JOHANNESBURG, Dec 2 (Reuters) – Traxtion said on Tuesday it would invest 3.4 billion rand ($199 million) in new locomotives and wagons as the freight company prepares to run trains on South Africa’s mainlines for the first time after reforms opened the network to private operators.
The government has allowed private firms to use Transnet’s freight rail network as the state-owned operator has struggled to provide reliable services, hit by equipment shortages and maintenance backlogs after years of under-investment.
It has been further hampered by cable theft and vandalism.
The investment by Traxtion, which operates in 10 African countries, signals growing private-sector confidence in rail reform and is a boost to efforts to shift cargo from road to rail.
The added capacity could help ease a national shortfall that has weighed on commodity exporters.
The investment includes 1.8 billion rand on 46 diesel-electric locomotives and 1.6 billion rand on about 920 wagons.
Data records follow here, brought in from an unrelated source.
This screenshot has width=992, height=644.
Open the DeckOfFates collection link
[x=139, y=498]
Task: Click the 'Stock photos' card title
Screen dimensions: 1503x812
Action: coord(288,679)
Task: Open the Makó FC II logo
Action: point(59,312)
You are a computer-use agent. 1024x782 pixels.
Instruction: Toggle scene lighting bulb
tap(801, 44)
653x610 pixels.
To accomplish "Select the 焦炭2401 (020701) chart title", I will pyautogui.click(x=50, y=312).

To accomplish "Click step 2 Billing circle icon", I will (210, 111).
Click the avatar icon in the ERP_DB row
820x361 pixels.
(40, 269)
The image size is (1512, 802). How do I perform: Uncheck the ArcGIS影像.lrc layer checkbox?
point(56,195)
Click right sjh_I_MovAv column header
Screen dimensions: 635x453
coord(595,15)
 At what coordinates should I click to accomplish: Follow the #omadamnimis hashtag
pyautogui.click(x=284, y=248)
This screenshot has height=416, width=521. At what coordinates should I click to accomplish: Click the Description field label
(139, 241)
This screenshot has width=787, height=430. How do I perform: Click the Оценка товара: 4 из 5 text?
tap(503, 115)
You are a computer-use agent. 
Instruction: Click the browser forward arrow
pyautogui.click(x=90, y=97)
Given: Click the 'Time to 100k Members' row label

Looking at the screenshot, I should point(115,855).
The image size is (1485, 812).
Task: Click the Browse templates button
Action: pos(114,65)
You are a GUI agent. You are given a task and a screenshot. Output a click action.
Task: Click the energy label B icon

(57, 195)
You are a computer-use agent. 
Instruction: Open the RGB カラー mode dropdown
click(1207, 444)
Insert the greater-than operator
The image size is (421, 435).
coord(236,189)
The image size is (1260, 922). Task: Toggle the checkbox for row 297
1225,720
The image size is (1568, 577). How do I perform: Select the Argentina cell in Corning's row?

The locomotives, supplied by New Zealand’s state-owned KiwiRail, are expected to start operating within the next 12 months.
The new trains will have the capacity to meet about 5% of demand, Traxtion Chief Executive James Holley told reporters.
“So we’re quite comfortable that there is a market for assets – high-quality, high-capacity assets – that can come in at a really cost-effective price as well, and come into the market quickly,” he said.
The locomotives will be deployed mainly on bulk commodity routes, which Holley said were the most economically viable given the poor state of rail infrastructure.
He did not specify the routes but said the company was in advanced talks with customers.
Bulk mineral exporters such as Kumba Iron Ore and thermal coal exporter Thungela Resources have been forced to curtail production due to Transnet’s limited capacity.